Donald, dopo la pausa Obama si ricomincia.Il percorso è segnato fin dai tempi di Bush figlio : registi, attori, produttori, star e starlette approfittano della visibilità offerta dai festival per lanciare  invettive e appelli sul Pessimo Stato in cui versa l’Unione poi, intorno alla metà mandato (presidenziale), passano alle vie di fatto dirigendo, interpretando, producendo film sconsolati di aperta denuncia che nella disperazione generale del paese allo sbando possono anche degenerare in apocalittici horror  quando non in sanguinolenti splatter (è già successo)

 

Clooney. Apre le danze il caro George in compagnia della piuccheperfetta consorte determinando entrambi un delirio di ciance su capelli e vestiti e scarpe (cosa sarebbero i festival senza glamour, ma poi bisognerebbe anche trovare il modo per parlare di Cinema). Il film di cui è regista ha subito una complicata gestazione ed è la storia di un tipico e ridente quartiere residenziale americano negli anni cinquanta,  Suburbicon appunto,  la cui tranquilla  esistenza viene turbata dall’arrivo di una famiglia di colore. Script dei fratelli Coen e regia di Clooney : la tripletta funziona, George regista è meno immaginifico di Joel e Ethan ma qui la sceneggiatura prevale e i tratti tipici della Premiata Ditta sono ben visibili e quasi integri. Ma la notiziona è che George non vuole fare il presidente degli Stati Uniti (per ora)

 

Madri – Non sono il mio tema prediletto (abusato quindi potenzialmente a rischio e infine riduttivo) soprattutto quando il lato materno diventa punto di vista pressoché unico sulla femminilità ma, a parte questa notazione di gusto, amorevole, anaffettiva o indifferente  che sia, c’è madre cinematografica  e madre cinematografica. La Mildred Hayes per esempio interpretata dalla gigantessa Frances McDormand è assolutamente fuori da tutti gli schemi, molto per scrittura (Martin McDonagh che ha infatti  portato a casa il Leone della miglior sceneggiatura) moltissimo per una recitazione calibrata quantunque messa a dura prova dal dover rendere disperazione, istinto di vendetta e  sensi di colpa senza ricorso a trucco del mestiere alcuno. Altra madre alle prese questa volta con l’impossibilità di esserlo dovendo vendere ad altri genitori impossibilitati i figli che appositamente partorisce (dramma su dramma) è Micaela Ramazzotti. Brava e diligente come sempre senza però disporre di una sceneggiatura e di un dialogo all’altezza del tema. (Peccato). Velo pietoso su Jennifer Lawrence. Tutti quelli che hanno detto, e sono parecchi, che Darren Aronofsky» ha sbagliato il film hanno ragione.

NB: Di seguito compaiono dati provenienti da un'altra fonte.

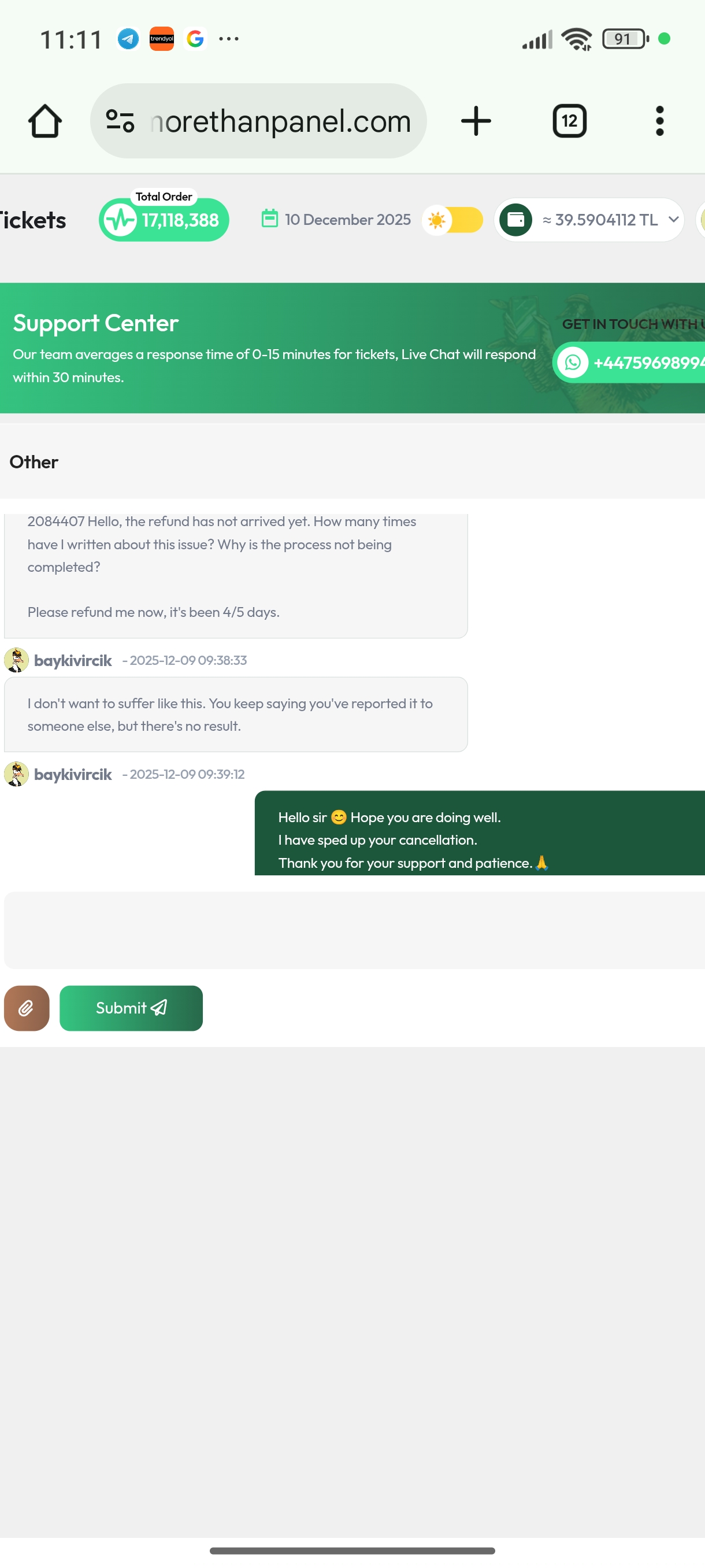Open site settings icon in address bar
Viewport: 705px width, 1568px height.
point(120,120)
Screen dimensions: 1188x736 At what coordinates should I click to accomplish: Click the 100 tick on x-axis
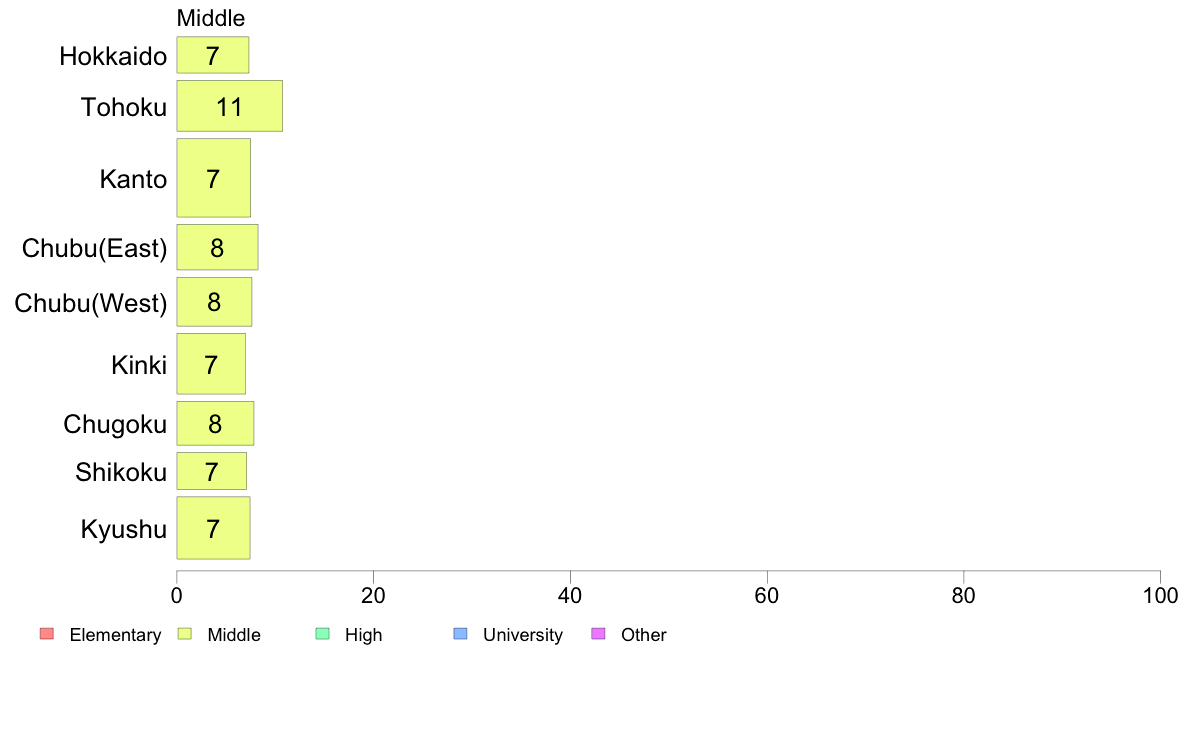[x=1160, y=596]
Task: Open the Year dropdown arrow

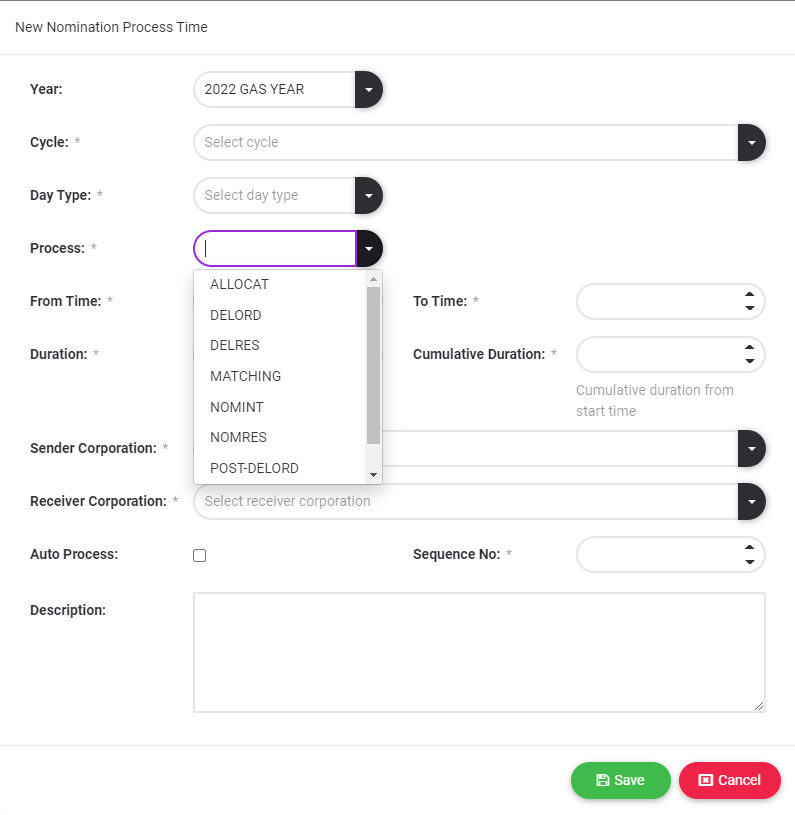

Anche basta.  Prima che le trame  con, degli, e sugli anziani diventino genere, facciamo qualcosa. Avviatosi con Amour il filone non accenna a estinguersi e sebbene  alcune prove, prima ancora di Venezia 74, assai  rimarchevoli abbiano incoraggiato il prosieguo, il terrore è che il filone, esaurendosi con l’andar del tempo, ci regali mappazzoni  ( esempio : non ti ricordi come si fa ? Prenditi il tuo tempo detto all’indirizzo di Redford, cara Fonda, carissimi sceneggiatori, nun se po’ sentì) mielosi  ridicoli ed indigesti sulla quarta, quinta e forse sesta età. Senza contare i prevedibili a volte ritornano dei sequel e i c’era una volta dei prequel. Adorabili dunque Sutherland, Mirren, Fonda, Redford, Dench Ma come disse Quello : anche basta. E considerato il fatto che ognuno di questi superbi attori appartiene ad una generazione che, ovunque si trovi, qualunque cosa faccia, non  schioda manco a cannonate, un provvedimento s’impone. Avete raccontato la rivoluzione, ora fate un po’ di silenzio. Magari raccontate quello. Non fosse altro per evitare che il prossimo premio al cinema del futuro lo incassi un qualche emergente oramai brizzolato.